§ Task goal
Your task is to copy all of the entries exactly as they are given.

§ Records provided

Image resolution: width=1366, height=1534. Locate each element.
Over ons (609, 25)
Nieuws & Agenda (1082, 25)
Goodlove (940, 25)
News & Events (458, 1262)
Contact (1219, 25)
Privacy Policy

§ Answer to this exercise
Image resolution: width=1366, height=1534. Locate each element.
Over ons (609, 25)
Nieuws & Agenda (1082, 25)
Goodlove (940, 25)
News & Events (458, 1262)
Contact (1219, 25)
Privacy Policy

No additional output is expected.